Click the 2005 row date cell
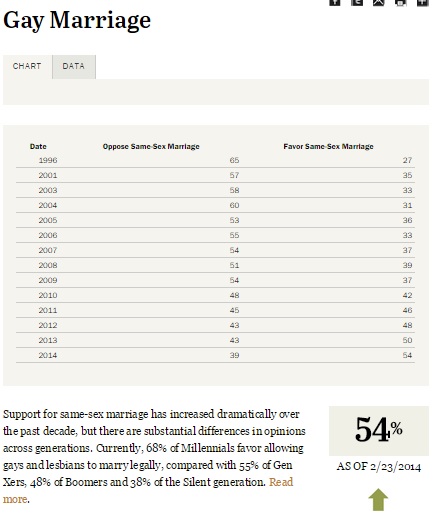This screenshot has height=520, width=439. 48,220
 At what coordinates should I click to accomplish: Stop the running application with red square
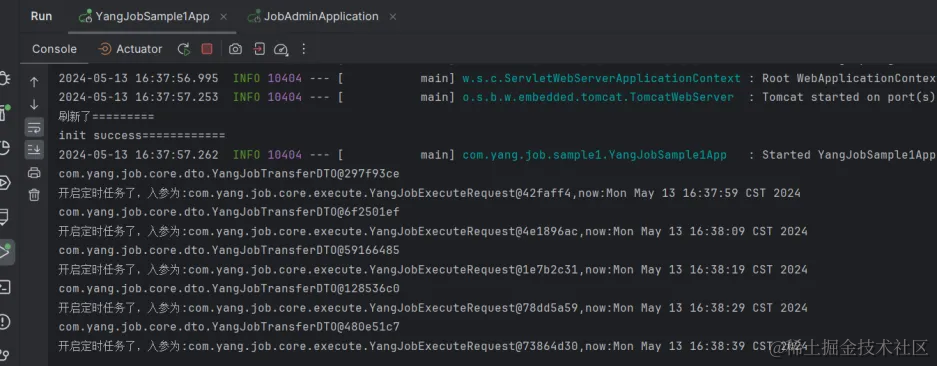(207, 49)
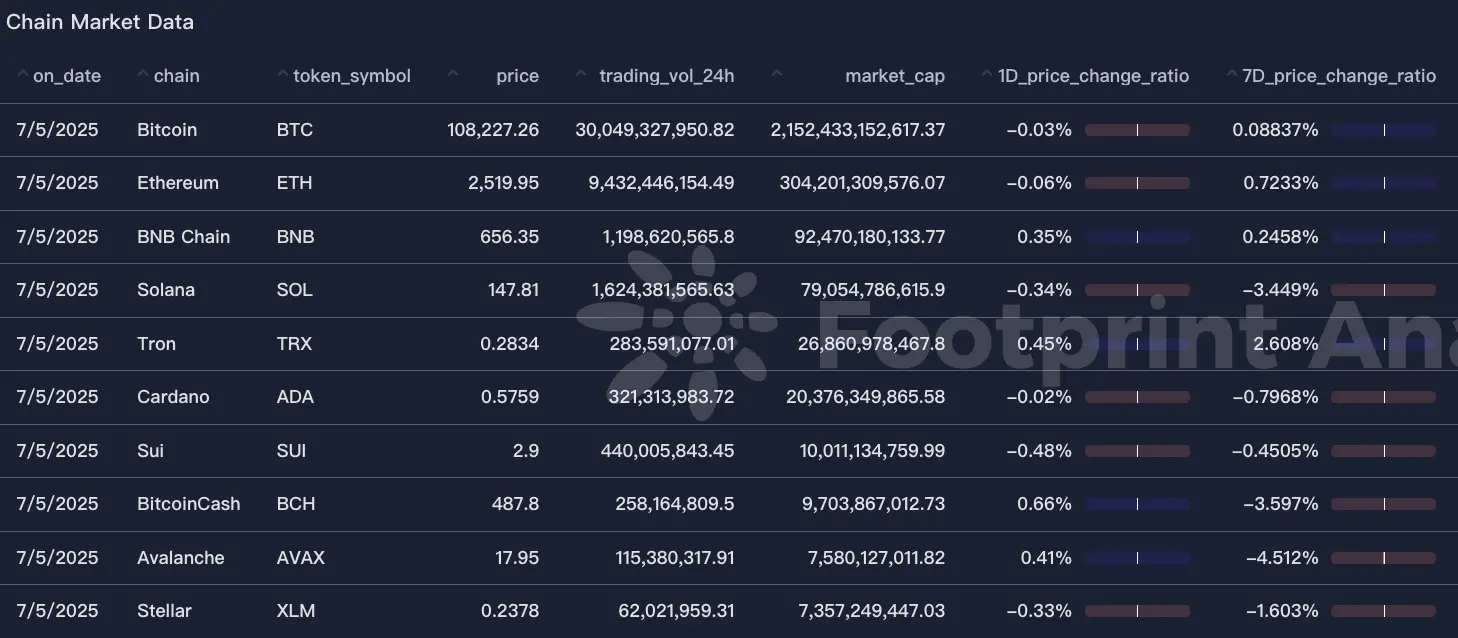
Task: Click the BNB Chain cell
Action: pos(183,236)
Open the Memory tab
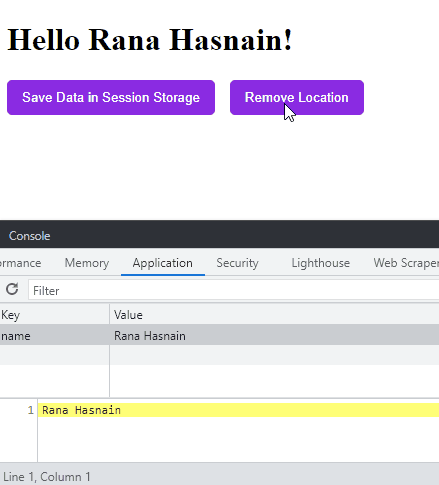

[Problem details]
In full and without changes, repeat the listing above, but not its pictures.

[Solution for this problem]
Click the 2005 row date cell
This screenshot has height=520, width=439. 48,220
 At what coordinates should I click to accomplish: Stop the running application with red square
(207, 49)
Task: Click the BNB Chain cell
Action: pos(183,236)
Open the Memory tab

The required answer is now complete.